Candidate: KanakaDurga Addepalli

Program: PhD in Bioinformatics & Computational Biology



Date:   Friday April 25, 2014

Time:   2:00 p.m.

Place:  George Mason University
             Prince William Campus<http://www.gmu.edu/resources/welcome/Directions-to-GMU.html>

             Occoquan Bldg., Room 203



Title: "Models Predicting Effects of Missense Mutations in Oncogenesis"
Thesis Director: Dr. Iosif Vaisman
Thesis Committee:  Dr. Ancha Baranova, Dr. James D. Willett
A copy of the dissertation will be available in the Mercer Library.  All are invited to attend the defense.
ABSTRACT
The recent avalanche in high-throughput genotyping, next generation sequencing technologies and re-sequencing of cancer genomes has revolutionized and changed the way the cancer is being studied.
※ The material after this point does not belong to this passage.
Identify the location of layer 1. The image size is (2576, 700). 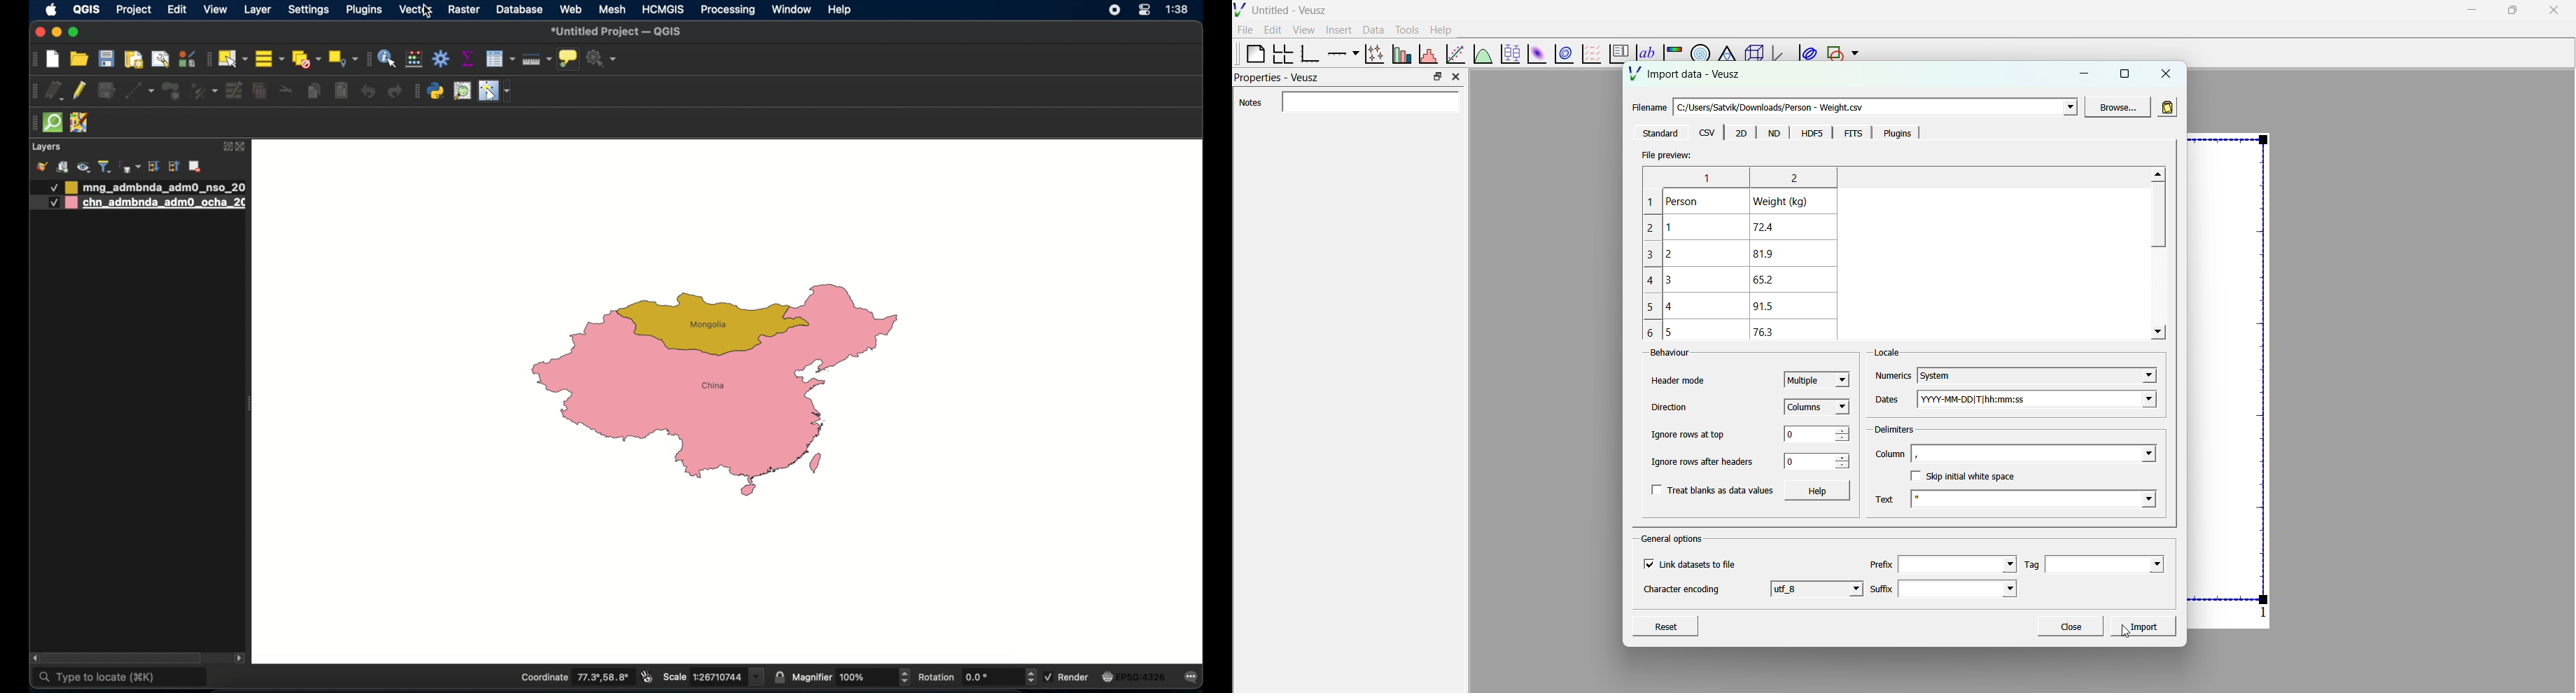
(157, 187).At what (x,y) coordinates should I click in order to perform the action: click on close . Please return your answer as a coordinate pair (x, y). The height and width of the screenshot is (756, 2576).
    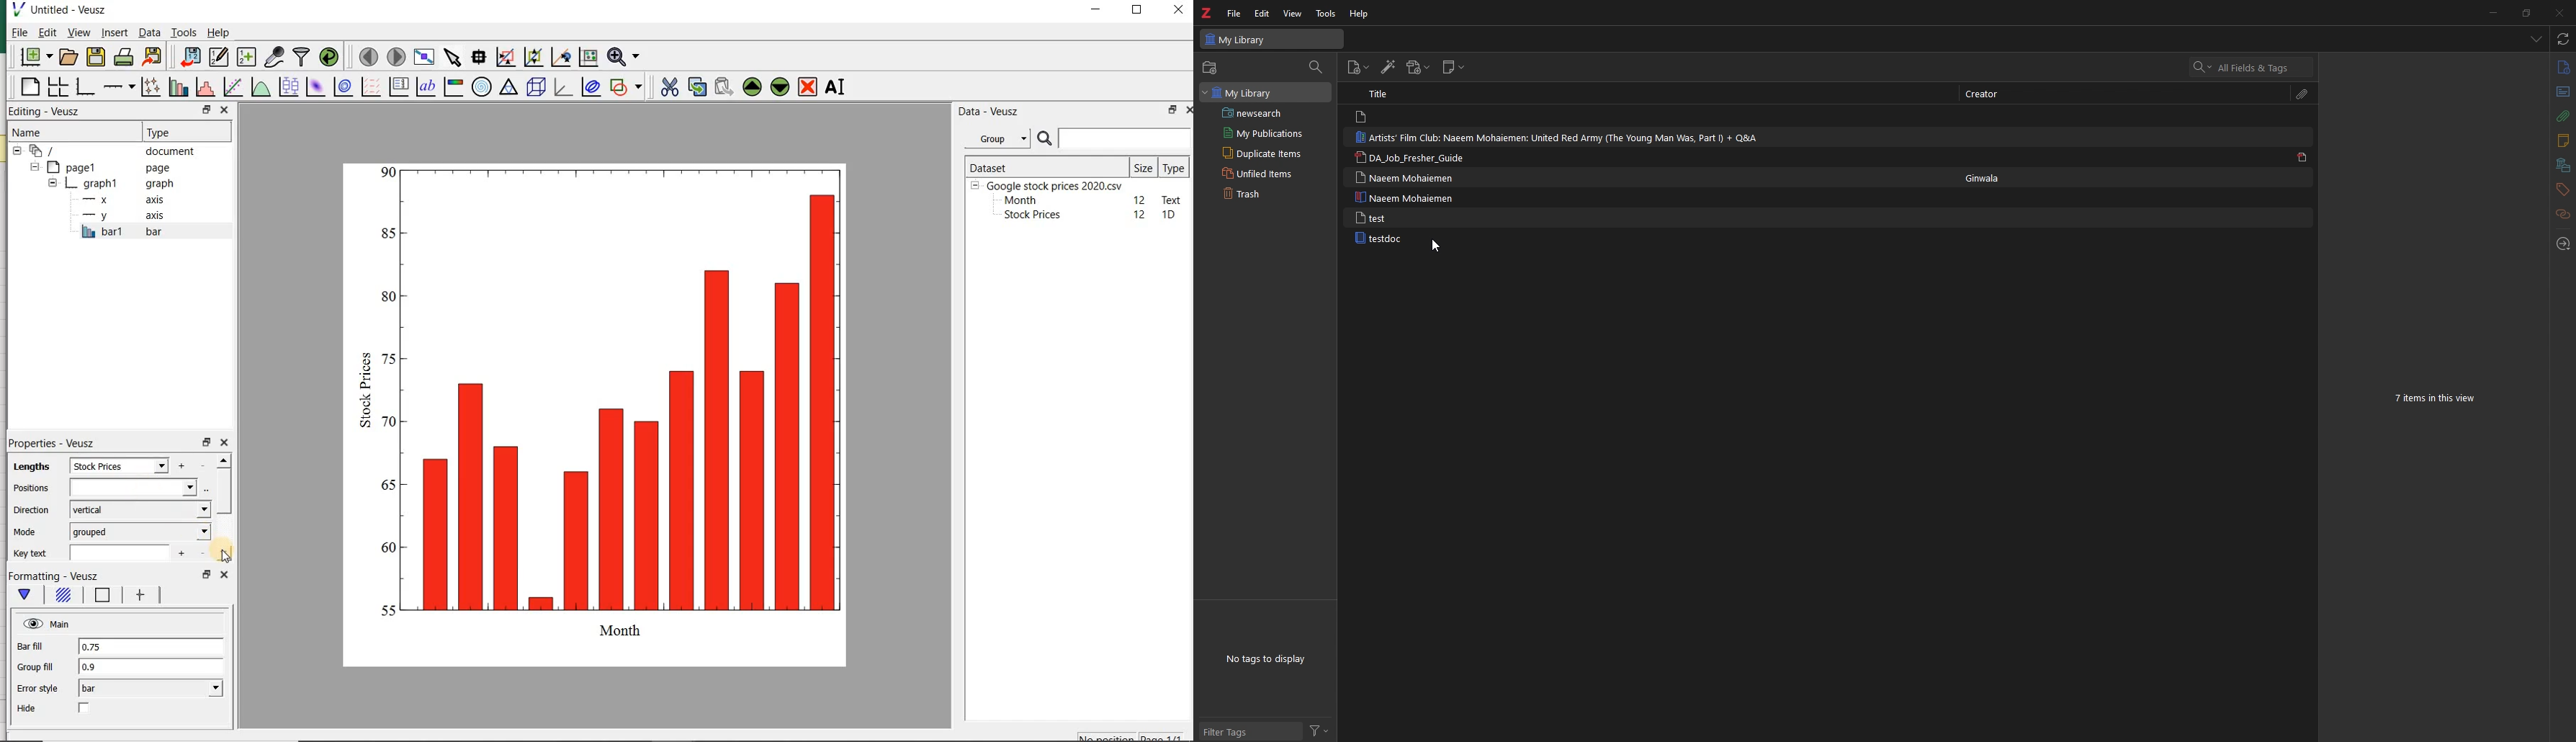
    Looking at the image, I should click on (1193, 110).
Identification and characterization of these mutations and predicting their effect has become one of the major goals of cancer research. We present here a computational geometry approach based on the application of Delaunay tessellation derived four-body statistical potential function directly derived from the high-resolution protein x-ray crystallographic structures utilizing their atomic coordinates. Proteins and their mutants are characterized by potential topological scores and profiles, which measure the relative change in the overall sequence-structure compatibility. Residual scores and profiles are generated which quantify environmental perturbations from wild-type amino acids at every mutational position. We also present here an integrated database of human cancer missense mutations linked to their 3D structures, which has been created with the whole motivation of building a one stop shop of human missense mutations data sets huge and versatile enough to be used for training and testing of machine learning methodologies.  We successfully apply supervised learning to training sets of protein mutants taken from our database and generate models, which make statistically meaningful predictions of effects of missense mutations on cancer proteins.This approach is further validated to be useful in improving feature selection in cancer survival time models trained on Gene expression data.